◆ ЗАДАНИЯ ◆
**A)** Повтори дословно отрывок из текста о Есенине: от слов «Одной разорванной, лежащей» до слов «человек — он сам.» включительно.
**B)** Допиши следующую часть текста о Есенине, начав сразу после его последнего предложения.

◆ ИЗВЛЕЧЁННЫЙ ТЕКСТ ◆

Одной разорванной, лежащей на полу фотографии Кости Есенина должно было бы хватить, чтобы понять несостоятельность всех этих… не хочется уже говорить «работ» — посему скажем: галлюцинаций.
Вот ведь какие убийцы! Канделябр забыли поднять, а фотокарточку бросили, да ещё под стол ногой затолкали. Оборотень Эрлих, видимо, сидел и страдал: «…что ж так долго не замечают? Затопчут ведь сейчас».
Люди, пишущие о Есенине, зачастую элементарно не способны внимательно прочесть его стихи. Время от времени приходится читать совершенно серьёзные гадания: кого же Есенин имел в виду под «чёрным человеком» — Мариенгофа? Эрлиха? Блюмкина?
Чёрный человек — он сам.
Герой этой поэмы ведёт беседу с самим собой.
Василий Наседкин вспоминал о Есенине: «Я дважды заставал его пьяным в цилиндре и с тростью перед большим зеркалом с непередаваемой нечеловеческой усмешкой, разговаривавшим со своим двойником-отражением или молча наблюдавшим за собою и как бы прислушивающимся к самому себе».
В конце поэмы герой разбивает своё отражение тростью.
Самого себя разбивает.
Людям, которые стремятся во что бы то ни стало собрать по осколкам разбившего самого себя Есенина, склеить его, отскоблить, оправдать, можно только позавидовать.
Кажется, они действительно не знают, что «душа проходит, / Как молодость и как любовь».
Кажется, они никогда не чувствовали даже тени жуткого и беспощадного чувства богооставленности.
Но если кому-то действительно так хочется, чтобы Есенин был в раю, лучше, наверное, молиться.
Бессудным оскорблением смертной памяти его друзей и знакомых дорогу в рай не вымостишь.
Как-то в грузинском храме Святого Давида — Мамадавити — Есенину дали клубок; с ним надо было обойти вокруг церкви, не оборвав нить.
Это стало бы знаком, что жизнь ему предстоит долгая.
Но — щёлк — нить лопнула.
Он засмеялся.
В 1917 году в стихотворении «Там, где вечно дремлет тайна…» Есенин написал:
…Суждено мне изначально
Возлететь в немую тьму.
Ничего я в час прощальный
Не оставлю никому.
Но за мир твой, с выси звездной,
В тот покой, где спит гроза,
В две луны зажгу над бездной
Незакатные глаза.
И зажёг. И светит — умным, глупым, красивым, нелепым, счастливым, несчастным, добрым, злым… Всем.
Свет не выбирает, кому явиться.
Эпилог
Нам всё равно придётся иметь дело с человеком, который о себе всё сказал сам, а не с тем, которого мы желаем вообразить себе и домыслить.

◆ ЗАПИСИ ДАННЫХ ◆
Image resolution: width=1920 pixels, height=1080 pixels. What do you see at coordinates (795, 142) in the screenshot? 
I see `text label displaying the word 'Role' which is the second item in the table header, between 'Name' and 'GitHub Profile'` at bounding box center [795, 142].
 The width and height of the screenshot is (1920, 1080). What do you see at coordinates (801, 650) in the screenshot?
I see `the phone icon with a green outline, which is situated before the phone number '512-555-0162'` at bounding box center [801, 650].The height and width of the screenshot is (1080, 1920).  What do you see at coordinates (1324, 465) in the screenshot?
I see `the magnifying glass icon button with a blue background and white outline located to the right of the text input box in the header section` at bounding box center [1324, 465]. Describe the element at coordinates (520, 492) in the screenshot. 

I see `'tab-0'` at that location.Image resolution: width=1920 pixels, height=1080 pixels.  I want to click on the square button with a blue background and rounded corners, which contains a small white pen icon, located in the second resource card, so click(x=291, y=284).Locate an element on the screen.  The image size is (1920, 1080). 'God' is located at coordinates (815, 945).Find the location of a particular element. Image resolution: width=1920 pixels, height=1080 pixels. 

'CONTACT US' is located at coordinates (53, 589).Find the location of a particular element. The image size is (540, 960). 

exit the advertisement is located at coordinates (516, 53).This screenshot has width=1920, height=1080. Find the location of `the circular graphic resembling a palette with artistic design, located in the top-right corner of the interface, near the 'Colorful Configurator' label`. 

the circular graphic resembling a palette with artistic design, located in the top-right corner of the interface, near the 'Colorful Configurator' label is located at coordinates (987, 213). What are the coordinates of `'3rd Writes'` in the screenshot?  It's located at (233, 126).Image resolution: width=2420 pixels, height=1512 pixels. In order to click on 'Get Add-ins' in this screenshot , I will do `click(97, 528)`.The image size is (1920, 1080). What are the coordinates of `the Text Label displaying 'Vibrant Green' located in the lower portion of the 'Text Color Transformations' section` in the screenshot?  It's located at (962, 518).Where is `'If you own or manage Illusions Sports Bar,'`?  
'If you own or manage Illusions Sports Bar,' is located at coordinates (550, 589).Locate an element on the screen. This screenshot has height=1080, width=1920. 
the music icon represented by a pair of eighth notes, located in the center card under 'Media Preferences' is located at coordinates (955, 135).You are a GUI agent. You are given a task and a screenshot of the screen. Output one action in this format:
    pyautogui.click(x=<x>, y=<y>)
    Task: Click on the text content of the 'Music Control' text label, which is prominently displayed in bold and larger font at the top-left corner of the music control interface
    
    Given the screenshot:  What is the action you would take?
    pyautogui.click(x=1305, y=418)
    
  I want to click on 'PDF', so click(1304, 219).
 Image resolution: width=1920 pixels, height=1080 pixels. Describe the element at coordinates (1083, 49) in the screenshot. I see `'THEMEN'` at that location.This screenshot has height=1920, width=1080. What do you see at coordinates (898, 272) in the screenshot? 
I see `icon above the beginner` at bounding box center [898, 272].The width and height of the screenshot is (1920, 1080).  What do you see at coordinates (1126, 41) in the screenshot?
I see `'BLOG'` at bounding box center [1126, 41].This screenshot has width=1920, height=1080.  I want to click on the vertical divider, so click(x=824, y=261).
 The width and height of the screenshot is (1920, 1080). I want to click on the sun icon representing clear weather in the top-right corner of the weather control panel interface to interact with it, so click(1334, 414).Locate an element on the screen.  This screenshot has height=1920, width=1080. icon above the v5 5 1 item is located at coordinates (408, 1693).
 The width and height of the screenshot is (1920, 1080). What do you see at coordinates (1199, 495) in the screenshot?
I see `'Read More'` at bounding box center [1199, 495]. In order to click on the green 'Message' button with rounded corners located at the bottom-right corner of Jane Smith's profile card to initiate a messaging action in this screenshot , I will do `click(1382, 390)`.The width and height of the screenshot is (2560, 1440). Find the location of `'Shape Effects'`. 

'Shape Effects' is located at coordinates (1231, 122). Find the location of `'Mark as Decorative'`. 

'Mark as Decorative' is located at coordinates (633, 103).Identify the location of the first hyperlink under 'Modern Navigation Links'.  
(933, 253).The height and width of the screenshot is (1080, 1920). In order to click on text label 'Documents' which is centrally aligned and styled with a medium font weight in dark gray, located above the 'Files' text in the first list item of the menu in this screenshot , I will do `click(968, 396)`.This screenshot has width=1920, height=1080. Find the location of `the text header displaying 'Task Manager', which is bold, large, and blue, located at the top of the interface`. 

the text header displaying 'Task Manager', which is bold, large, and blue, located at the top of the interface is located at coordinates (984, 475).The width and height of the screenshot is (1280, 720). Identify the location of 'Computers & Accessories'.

◆ ОТВЕТЫ ПО ЗАДАНИЯМ ◆
**A)**
Одной разорванной, лежащей на полу фотографии Кости Есенина должно было бы хватить, чтобы понять несостоятельность всех этих… не хочется уже говорить «работ» — посему скажем: галлюцинаций.
Вот ведь какие убийцы! Канделябр забыли поднять, а фотокарточку бросили, да ещё под стол ногой затолкали. Оборотень Эрлих, видимо, сидел и страдал: «…что ж так долго не замечают? Затопчут ведь сейчас».
Люди, пишущие о Есенине, зачастую элементарно не способны внимательно прочесть его стихи. Время от времени приходится читать совершенно серьёзные гадания: кого же Есенин имел в виду под «чёрным человеком» — Мариенгофа? Эрлиха? Блюмкина?
Чёрный человек — он сам.

**B)**
Сначала Есенина преподносили как советского поэта, который воспел Интернационал, 7 ноября и Владимира Ильича, очень быстро порвал с богемой, с христианскими предрассудками тоже порвал, искал приюта и семьи, но немного запутался в личной жизни и чуть растерялся при виде социалистического строительства.
Потом стали вот так: крестьянский поэт, антисоветчик, немного запутавшийся христианин, ужаснувшийся социалистическому строительству и еврейскому засилью; он мог бы про это рассказать, но был затравлен супостатами.
И то и другое — не совсем Есенин. И там, и тут имеются элементы истины; но вообще это бережно выращенный гомункул. Его можно раскрасить под Есенина и пустить в мир; люди будут узнавать, удивляться: смотри, наш Серёга идёт. А это не он.
Есенин был невиданным поэтическим мастером и при этом допускал — хотя реже, чем писали неумные критики, — обидные ошибки.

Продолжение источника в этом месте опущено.